### TASKS TO CARRY OUT
A. Reproduce the lines of the saved entries from the one containing "Given: Click the 互动管理 icon" through the one containing "click(25, 181)", both included, and nothing else.
B. Continue the article about the Dark Star Orchestra from the point where it stops.

### DOCUMENT EXCERPT
________________________________________
“We never say what we are playing before,” said Dino English, a drummer for the Dark Star Orchestra and a self-proclaimed Dead Head.
Sometimes the band plays its own material, sometimes it plays more exact replicas of Grateful Dead concerts. Both are psychedelic, guitar-driven rock.
“It is a guessing game,” English said. “It’s part of the fun.”
The Dark Star Orchestra has been recreating the Grateful Dead experience since its first gig, Nov. 11, 1997, at an old club in Chicago called Martyrs’. Tonight, Dark Star Orchestra will take the stage at the Knitting Factory at 8 p.m. for an all-ages show.
What fans will experience is up to them.
“No two Dead Heads can agree on exactly what the Grateful Dead experience is,” English said. “What does seem to be present is something that some people call the X factor. ‘It’ happening. Something happens at these shows that got everybody on the same wavelength all at once.”
English and his fellow band members have been recreating the Grateful Dead experience one concert at a time, passing the 1,800 shows mark in 2009.
“Over the years everything has changed here and there,” English said. “Basically we are here to keep the music alive and going into the future.”
Just like the original Grateful Dead, the Dark Star Orchestra has evolved over the years. However, some of their on-stage evolution has been done purposefully to match the Grateful Dead’s changing sounds.
“We follow the style of the time,” English said. “Some songs were faster in some years, other years they were slower. The organ we pull out for the ‘80s shows. … Play the song in the style of the arrangement they did for that certain show.”
________________________________________
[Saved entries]
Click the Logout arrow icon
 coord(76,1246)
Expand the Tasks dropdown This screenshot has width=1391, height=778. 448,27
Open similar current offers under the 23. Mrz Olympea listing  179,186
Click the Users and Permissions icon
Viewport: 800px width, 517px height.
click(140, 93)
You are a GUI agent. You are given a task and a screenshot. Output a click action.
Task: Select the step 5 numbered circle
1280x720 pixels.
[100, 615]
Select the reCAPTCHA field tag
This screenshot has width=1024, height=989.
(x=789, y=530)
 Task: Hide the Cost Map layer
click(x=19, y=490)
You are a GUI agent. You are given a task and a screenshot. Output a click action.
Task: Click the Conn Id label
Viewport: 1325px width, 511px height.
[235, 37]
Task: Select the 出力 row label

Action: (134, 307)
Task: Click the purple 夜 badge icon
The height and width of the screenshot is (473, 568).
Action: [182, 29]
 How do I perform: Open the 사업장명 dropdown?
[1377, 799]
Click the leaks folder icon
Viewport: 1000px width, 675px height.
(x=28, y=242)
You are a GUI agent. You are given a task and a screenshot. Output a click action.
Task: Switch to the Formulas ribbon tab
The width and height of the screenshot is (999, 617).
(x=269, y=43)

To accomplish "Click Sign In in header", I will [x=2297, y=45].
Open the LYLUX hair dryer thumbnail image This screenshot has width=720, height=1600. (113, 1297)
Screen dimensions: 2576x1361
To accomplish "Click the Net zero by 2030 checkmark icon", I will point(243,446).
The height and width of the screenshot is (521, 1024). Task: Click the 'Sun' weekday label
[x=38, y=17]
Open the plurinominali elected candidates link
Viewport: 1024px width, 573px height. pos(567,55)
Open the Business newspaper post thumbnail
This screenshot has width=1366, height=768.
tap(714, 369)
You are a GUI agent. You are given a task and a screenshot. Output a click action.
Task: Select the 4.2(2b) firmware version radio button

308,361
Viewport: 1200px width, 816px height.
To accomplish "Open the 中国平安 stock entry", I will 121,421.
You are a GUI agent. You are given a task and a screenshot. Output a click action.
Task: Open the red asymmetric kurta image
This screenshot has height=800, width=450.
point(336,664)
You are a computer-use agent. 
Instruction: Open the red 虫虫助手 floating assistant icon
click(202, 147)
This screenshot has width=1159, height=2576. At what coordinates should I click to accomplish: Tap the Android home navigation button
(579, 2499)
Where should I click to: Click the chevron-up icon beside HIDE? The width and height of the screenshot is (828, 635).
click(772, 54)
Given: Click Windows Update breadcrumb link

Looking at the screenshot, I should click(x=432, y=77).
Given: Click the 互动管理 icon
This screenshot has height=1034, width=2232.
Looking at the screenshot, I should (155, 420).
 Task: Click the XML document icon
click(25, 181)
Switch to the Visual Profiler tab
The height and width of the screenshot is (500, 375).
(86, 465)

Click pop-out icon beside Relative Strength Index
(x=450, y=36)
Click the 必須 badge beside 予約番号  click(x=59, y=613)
________________________________________
### WRITTEN RESPONSES
A.
Given: Click the 互动管理 icon
This screenshot has height=1034, width=2232.
Looking at the screenshot, I should (155, 420).
 Task: Click the XML document icon
click(25, 181)

B.
At its show in Ashland, Ore. Tuesday, for example, the band played a set from the Dead’s Dec. 6, 1973, show, which was in Cleveland. By contrast, Dark Star’s set list just a week earlier on April 14 was all original material. You just never know what you’re going to get.
The Dark Star Orchestra has been delivering the Grateful Dead experience since 1997 after guitarist John Kadlecik got together with keyboardist Scott Larned. The first show at the Chicago Martyrs’ attracted only 78 people. But by the fourth week of performing, Dark Star had sold out the room.
One year later, Mike Gordon and Jon Fishman of Phish joined the band. The orchestra was on a roll, selling out concerts on its inaugural tour.
On lead guitar and vocals, Kadlecik used amp rigs and other equipment to imitate the great Jerry Garcia’s guitar tone. English delivered the rhythmic drumming sounds of Bill Kreutzmann. On the other drum set, Rob Koritz fills the Mickey Hart role. Kevin Rosen provides a style of bass playing similar to that of Phil Lesh. Rob Eaton performs rhythm guitar and vocals and Lisa Mackey adds her voice to the mix as well.
After Larned died of a heart attack in 2005, Rob Barraco stepped up to take the keyboard. On Thursday at the Knitting Factory, Stu Allen will be taking the Jerry Garcia role on lead guitar and vocals. A devotee of the Grateful Dead himself, Allen has played in the Jerry Garcia Band.
Each of the orchestra members are self-proclaimed Dead Heads. English found his love of the group in the Sandstone Amphitheater in Kansas.
“I didn’t really understand what the whole thing was about,” English said of his first Grateful Dead concert experience in the early 1990s. “I had a friend who was trying to turn me on to the Grateful Dead. I literally got dragged to the show. It was at that show that the lights came on and I have been a Dead Head ever since.
“Grateful dead is my favorite music,” he added. “It encompasses so many different styles of American music. It is also music that brings people together with a communal spirit.”
The Dark Star Orchestra will perform tonight at the Knitting Factory, 211 N. Virginia St. Doors open at 7 p.m. and the all-ages show starts at 8:30 p.m. Tickets cost between $22 and $40 and are available online at http://re.knittingfactory.com.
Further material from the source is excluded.